ZFS Forcebly remove files/directories

After power outage i have some corrupt directories on zfs.
rm -vfR
returns
Directory not empty.

zpool status -x
all pools are healthy
 
Code:
zdb --checksum tank

Does that come up with anything related?
I did this. It ended with,
Code:
leaked space: vdev 2, offset 0x2d3fe18000, size 4096
space_map_iterate(sm, space_map_length(sm), iterate_through_spacemap_logs_cb, &uic) == 0 (0x61 == 0)
ASSERT at cmd/zdb/zdb.c:460:iterate_through_spacemap_logs()zsh: abort (core dumped)  zdb --checksum ZT
Big question, what to do i now.
 
Code:
chflags -Rv noschg *
rm -vfR *           
zsh: sure you want to delete all 2 files in /test [yn]? y
rm: test1/Tools/scripts: Directory not empty
rm: test1/Tools: Directory not empty
rm: test1/audio/mous: Directory not empty
rm: test1/audio: Directory not empty
rm: test1: Directory not empty
rm: test3/4: Directory not empty
rm: test3/c/8: Directory not empty
rm: test3/c: Directory not empty
rm: test3: Directory not empty
 
Code:
/bin/ls -al
ls: Makefile: No such file or directory
total 9
drwxr-xr-x  2 root  wheel  3 10 dec. 22:14 .
drwxr-xr-x  3 root  wheel  3 10 dec. 22:14 ..
 
Code:
chflags -Rv noschg *
rm -vfR *          
zsh: sure you want to delete all 2 files in /test [yn]? y
rm: test1/Tools/scripts: Directory not empty
rm: test1/Tools: Directory not empty
rm: test1/audio/mous: Directory not empty
rm: test1/audio: Directory not empty
rm: test1: Directory not empty
rm: test3/4: Directory not empty
rm: test3/c/8: Directory not empty
rm: test3/c: Directory not empty
rm: test3: Directory not empty
I presume when you issued those two commands, you were in the directory /test, which is the parent directory of things like /test/test1/ and so on, right?

I have no idea why zsh asks us whether we want to delete two files.

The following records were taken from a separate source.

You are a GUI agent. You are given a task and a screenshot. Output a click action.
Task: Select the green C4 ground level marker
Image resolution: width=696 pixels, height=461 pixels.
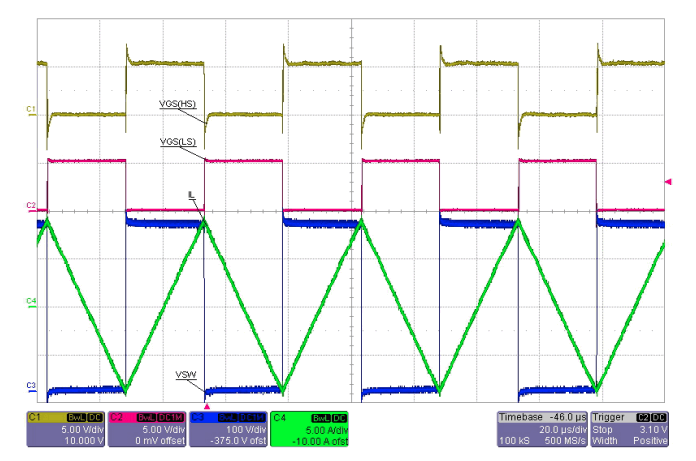31,303
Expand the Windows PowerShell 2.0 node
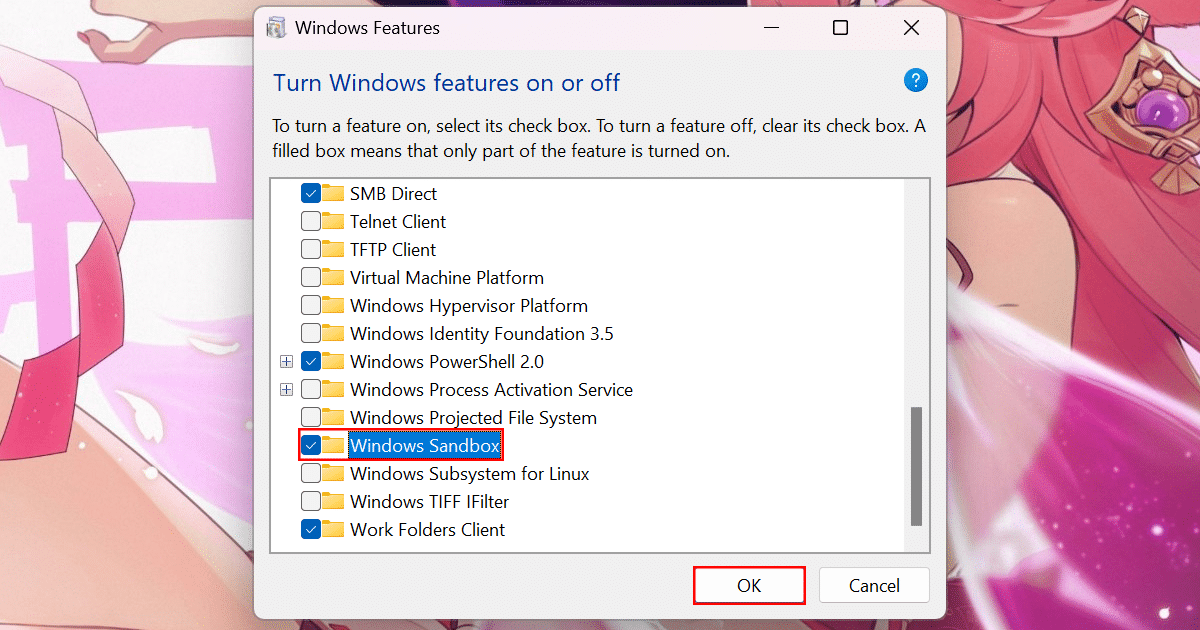Viewport: 1200px width, 630px height. point(287,362)
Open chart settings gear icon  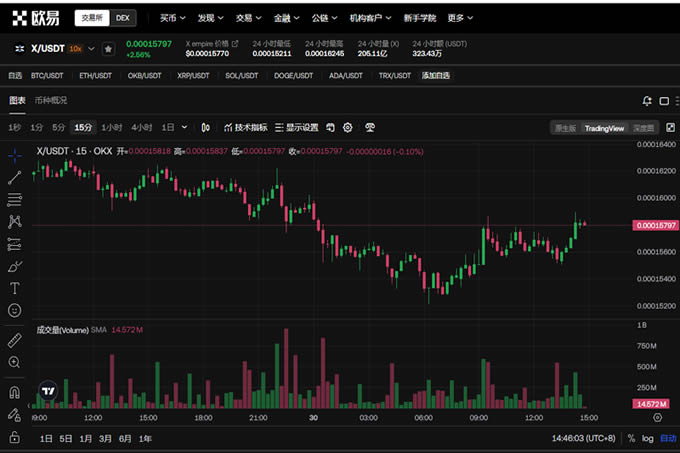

To begin with, you are running the rm program here. What does zsh have to do with it? Second, you are running rm with the -f flag, and with that flag on, rm will not ask us for confirmation. If you had used the -1 flag, I would have expected it to say "remove test1?".

Could it be that you are not really running the rm program? Are there interestingly complex aliases involved? Suggestion: Repeat this operation, but use /bin/rm as the program, and run it with "/bin/rm -iR .*", which will remove all files in the directory (including ones whose names begin with .), and it will ask for confirmation for each file, which will also give us a convenient list of files that exist. The reason to use /bin/rm is to make sure we are really using the system's rm program, not some alias or script.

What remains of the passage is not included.